Asset enhancement initiatives (AEIs) planned include reconfiguration of its crown jewel Sunway Pyramid mall with a budget of RM190 million to be done in the fourth quarter of 2024 (4Q2024), the trust said in its annual report. Sunway Carnival Mall, meanwhile, is undergoing a RM360 million refurbishment through 3Q2025, while Sunway Pier is being redeveloped for RM370 million, with work to be completed in 2027, the REIT said.
“We believe that the ongoing AEIs across our portfolio will help us achieve greater asset yields moving forward,” said chief executive officer Clement Chen. “However, we are mindful they may result in short-term disruptions and closures that may impact profitability growth in the financial year ending Dec 31, 2024 (FY2024).”
The planned AEIs come at a time when shopping mall owners and operators are grappling with intensifying competition, amid a rising number of retail malls in the country. Consumer spending has remained resilient, while tourist arrivals have largely recovered.
The Klang Valley region alone will add another two million sq ft of shopping mall space this year, according to property consultancy firm Knight Frank. Current retail space totals about 70.2 million sq ft, including recently opened Pavilion Damansara Heights and The Exchange TRX.
“Sunway REIT must continue to explore and execute AEIs to enhance the appeal of our properties in order to maintain, if not improve, our property yields,” Chen said in the report.
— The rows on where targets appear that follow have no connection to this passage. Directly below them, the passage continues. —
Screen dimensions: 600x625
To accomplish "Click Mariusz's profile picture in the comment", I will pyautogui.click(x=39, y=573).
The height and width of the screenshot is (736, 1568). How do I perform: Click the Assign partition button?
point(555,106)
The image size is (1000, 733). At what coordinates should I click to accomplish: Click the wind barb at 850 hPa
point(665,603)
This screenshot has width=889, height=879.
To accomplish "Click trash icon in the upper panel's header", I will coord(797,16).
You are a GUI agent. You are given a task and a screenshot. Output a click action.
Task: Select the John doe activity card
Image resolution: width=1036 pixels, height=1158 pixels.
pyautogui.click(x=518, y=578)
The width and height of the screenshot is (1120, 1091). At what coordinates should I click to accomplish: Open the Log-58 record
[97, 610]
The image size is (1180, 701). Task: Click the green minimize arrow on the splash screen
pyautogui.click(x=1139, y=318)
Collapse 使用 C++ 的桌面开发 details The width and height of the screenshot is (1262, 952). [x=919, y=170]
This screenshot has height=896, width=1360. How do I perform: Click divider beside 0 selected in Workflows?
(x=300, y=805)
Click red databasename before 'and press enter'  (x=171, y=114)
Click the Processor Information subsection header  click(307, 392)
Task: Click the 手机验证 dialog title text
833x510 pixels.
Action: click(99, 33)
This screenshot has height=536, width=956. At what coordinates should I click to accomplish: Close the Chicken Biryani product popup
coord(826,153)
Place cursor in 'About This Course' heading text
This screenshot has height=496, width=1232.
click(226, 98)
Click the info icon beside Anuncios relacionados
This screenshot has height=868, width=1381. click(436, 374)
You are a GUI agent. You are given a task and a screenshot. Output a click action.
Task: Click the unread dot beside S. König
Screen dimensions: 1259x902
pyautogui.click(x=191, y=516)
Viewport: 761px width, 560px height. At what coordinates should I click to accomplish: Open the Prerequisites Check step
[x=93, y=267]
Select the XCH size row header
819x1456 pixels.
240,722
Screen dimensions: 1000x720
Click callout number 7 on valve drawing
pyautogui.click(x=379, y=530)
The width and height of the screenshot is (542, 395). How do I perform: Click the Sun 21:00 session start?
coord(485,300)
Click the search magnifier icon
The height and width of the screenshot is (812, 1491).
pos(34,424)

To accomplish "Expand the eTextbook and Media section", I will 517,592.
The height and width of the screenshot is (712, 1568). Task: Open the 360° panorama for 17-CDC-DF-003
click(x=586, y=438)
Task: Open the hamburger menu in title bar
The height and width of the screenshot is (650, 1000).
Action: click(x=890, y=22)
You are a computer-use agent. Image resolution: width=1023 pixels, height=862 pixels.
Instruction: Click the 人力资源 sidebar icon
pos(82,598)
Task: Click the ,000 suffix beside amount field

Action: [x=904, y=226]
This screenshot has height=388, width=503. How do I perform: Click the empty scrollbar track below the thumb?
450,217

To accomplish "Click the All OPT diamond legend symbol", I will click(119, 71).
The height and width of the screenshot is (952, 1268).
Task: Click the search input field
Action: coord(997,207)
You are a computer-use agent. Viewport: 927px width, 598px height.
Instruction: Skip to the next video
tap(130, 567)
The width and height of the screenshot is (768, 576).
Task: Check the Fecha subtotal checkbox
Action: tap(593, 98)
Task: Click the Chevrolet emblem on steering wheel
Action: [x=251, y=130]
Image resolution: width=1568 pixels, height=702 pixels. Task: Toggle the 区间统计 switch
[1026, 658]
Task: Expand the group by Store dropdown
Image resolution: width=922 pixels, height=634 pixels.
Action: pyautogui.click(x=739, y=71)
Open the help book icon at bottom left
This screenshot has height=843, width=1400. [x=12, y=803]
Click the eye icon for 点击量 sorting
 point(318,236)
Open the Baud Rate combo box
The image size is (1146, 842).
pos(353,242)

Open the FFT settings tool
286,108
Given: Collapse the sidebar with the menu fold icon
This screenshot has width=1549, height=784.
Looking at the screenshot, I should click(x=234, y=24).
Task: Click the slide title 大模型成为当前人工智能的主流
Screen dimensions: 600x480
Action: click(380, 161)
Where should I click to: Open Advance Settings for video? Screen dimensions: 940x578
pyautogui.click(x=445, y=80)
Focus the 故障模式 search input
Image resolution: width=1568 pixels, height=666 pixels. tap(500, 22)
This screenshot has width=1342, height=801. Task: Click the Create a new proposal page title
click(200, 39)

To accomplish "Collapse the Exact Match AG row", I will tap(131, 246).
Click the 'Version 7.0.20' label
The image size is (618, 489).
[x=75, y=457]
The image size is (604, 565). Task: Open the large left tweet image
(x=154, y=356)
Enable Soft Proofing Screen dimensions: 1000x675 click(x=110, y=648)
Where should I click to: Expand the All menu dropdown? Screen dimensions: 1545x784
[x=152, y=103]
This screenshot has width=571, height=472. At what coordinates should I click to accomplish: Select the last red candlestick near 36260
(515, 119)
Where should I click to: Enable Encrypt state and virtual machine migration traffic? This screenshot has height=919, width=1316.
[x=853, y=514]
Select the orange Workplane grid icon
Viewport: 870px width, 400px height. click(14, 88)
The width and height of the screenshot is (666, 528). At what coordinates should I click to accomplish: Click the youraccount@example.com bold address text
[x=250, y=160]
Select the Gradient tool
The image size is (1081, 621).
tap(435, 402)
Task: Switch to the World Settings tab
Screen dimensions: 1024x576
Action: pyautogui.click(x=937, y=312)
Sunway REIT, which also manages five office buildings with 1.6 million sq ft in net lettable area, flagged oversupply of office space, especially in the Klang Valley, which may limit growth of the sector.
The office sector in Malaysia is also seeing an “immense amount of incoming supply” in 2023 and 2024, Chen said. “The overhang of vacant office space, especially in the Klang Valley, will adversely affect rental growth prospects,” he noted.
The trust generated 67% of its revenue last year from 3.1 million sq ft of retail space, and about 12% from offices, with the remainder from industrial properties and hotels.
Distribution per unit (DPU), or dividends paid to holders of the REIT, rose to 9.30 sen for FY2023, from 9.22 sen for FY2022. “Moving forward, we anticipate the completion of the various AEIs to drive DPU growth further,” Chen added.